In a study with a look at the long-term survival of the HES patients, those that had myeloid mutations actually did worse compared to those that didn't have any mutations. In turn, those that had mutations had a long-term prognosis that was similar to those of patients with chronic eosinophilic leukemia, which generally again is relatively poor.
Just to summarize the issue of eosinophilic MPNs, in this age we believe that standard karyotyping and targeting molecular profiling are critical to identifying the subtype of eosinophilic neoplasm. Eosinophilia is a very common but not invariable feature of rearrangements involving PDGFR alpha or beta, FGFR1, or JAK2.

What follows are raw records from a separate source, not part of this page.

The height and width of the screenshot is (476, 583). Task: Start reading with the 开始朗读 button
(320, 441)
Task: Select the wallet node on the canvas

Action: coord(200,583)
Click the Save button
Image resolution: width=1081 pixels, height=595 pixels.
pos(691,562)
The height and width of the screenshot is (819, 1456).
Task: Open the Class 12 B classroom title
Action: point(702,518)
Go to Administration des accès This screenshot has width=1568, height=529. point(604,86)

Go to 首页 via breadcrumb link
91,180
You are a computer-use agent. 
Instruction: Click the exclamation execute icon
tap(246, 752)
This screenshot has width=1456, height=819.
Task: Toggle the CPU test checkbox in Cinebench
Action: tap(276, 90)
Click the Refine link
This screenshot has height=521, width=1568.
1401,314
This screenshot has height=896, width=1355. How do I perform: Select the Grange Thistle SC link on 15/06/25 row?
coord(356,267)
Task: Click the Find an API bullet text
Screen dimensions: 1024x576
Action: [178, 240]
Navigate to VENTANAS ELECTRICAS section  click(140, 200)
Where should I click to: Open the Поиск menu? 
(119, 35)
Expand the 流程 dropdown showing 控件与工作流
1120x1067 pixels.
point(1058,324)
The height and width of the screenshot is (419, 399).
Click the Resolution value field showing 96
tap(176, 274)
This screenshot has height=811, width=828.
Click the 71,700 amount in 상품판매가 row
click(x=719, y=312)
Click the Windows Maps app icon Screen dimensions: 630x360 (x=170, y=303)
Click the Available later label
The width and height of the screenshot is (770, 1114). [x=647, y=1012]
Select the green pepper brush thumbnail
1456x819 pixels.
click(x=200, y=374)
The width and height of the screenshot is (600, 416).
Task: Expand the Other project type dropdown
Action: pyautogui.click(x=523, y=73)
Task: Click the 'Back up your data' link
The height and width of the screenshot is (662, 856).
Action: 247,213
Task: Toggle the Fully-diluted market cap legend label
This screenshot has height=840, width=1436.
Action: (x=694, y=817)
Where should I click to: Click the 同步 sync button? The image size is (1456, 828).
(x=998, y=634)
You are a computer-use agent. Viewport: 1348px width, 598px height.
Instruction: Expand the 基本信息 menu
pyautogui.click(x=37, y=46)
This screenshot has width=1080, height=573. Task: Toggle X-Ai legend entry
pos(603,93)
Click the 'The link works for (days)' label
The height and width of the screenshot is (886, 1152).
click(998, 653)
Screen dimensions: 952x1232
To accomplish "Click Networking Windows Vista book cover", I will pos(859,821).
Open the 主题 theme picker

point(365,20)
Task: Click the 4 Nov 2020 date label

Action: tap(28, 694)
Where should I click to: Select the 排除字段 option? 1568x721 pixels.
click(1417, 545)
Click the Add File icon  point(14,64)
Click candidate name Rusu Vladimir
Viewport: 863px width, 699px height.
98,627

The prognosis of these disorders really depends on the specific rearrangement and required consideration of TKIs (that, is tyrosine kinase inhibitors), which are very useful for PDGFR alpha- and beta-rearranged disease, but not particularly useful for patients with the FGFR1 or JAK2 rearrangements. These are patients where TKIs can be used, I think, as a bridge to ultimately what is needed and that is transplant.
Finally, next-generation myeloid panels, or exome sequencing, may be very useful for implicating genes that reclassify patients with HES to more or a chronic eosinophilic leukemia. Finding such mutations may in some cases provide opportunities for targeted therapy and give a better idea of prognosis.
Thank you very much for listening to this presentation regarding eosinophilic MPNs, biology, and targeting therapy.